This was the first time I had talked with him since he had gotten the book a few weeks earlier. He had seen the entire book beofre publication, but had not seen the title or cover. I was a little worried. You can imagine my relief when he said "you were fair to us (meaning the miners)." He said he saw a little of my tree-hugging leanings, but the book was okay.
Both Christians, he and Trish talked quite a bit and hugged when he left.
We had more people at the Williamson campus, where Trish had taken most of her classes. I met Wilma and her husband and Katherine and her husband, both professors Trish had studied with. I especially enjoyed meeting a woman from Matewan whose whose academic career mirrored Trish's. She had grown up so poor up a hollow that she had to wear her brothers' hand-me-down shoes, subjecting her to mean taunts from other kids. Now in her late 30s or early 40s, a single mother with a teenage daughter, she had bummed around the east coast, filled, she said, with a lot of anger. A friend advised channeling that frustration. And she ended up going to college in Pikeville in middle age, much like Trish had done.

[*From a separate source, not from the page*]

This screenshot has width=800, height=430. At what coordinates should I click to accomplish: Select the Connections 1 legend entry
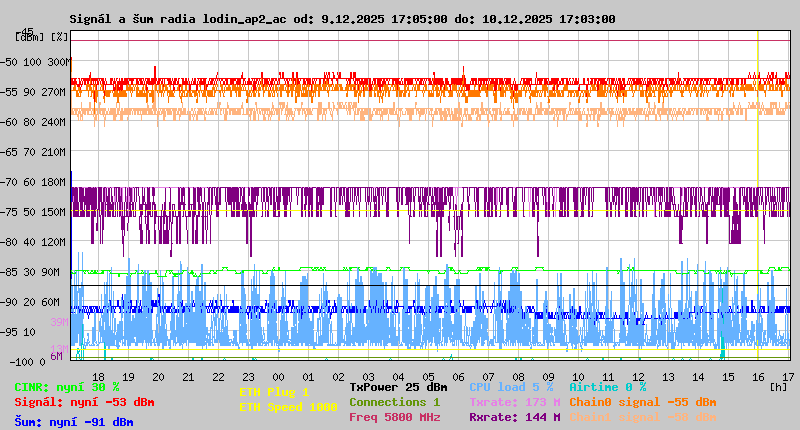tap(394, 402)
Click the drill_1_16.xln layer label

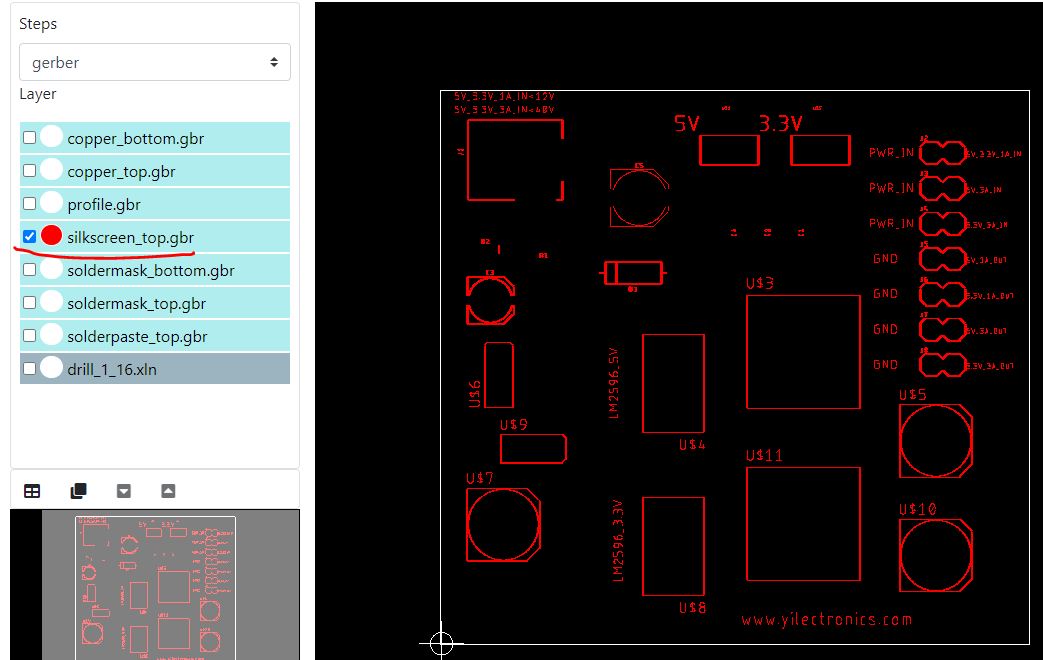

I also met Patricia Feeney, a recent graduate of Berea College in Kentucky, who is an organizer in Mingo for the Ohio Valley Environmental Coalition. Trish had already been giving her tips on the kind of organizing she had learned a decade earlier, the kind that so empowered her and helped her win justice from the mines. Their conversations have continued since, one good thing coming out of the book already!
Now I have to go home, an eight hour drive to northern Virginia. I live alone and have four horses and a donkey that I never planned to have at my age. I can only ask/afford someone to take care of them for a couple of days at a time. And the next night, I'll turn around and drive eight hours back to Mingo for the King Coal Festival the next day.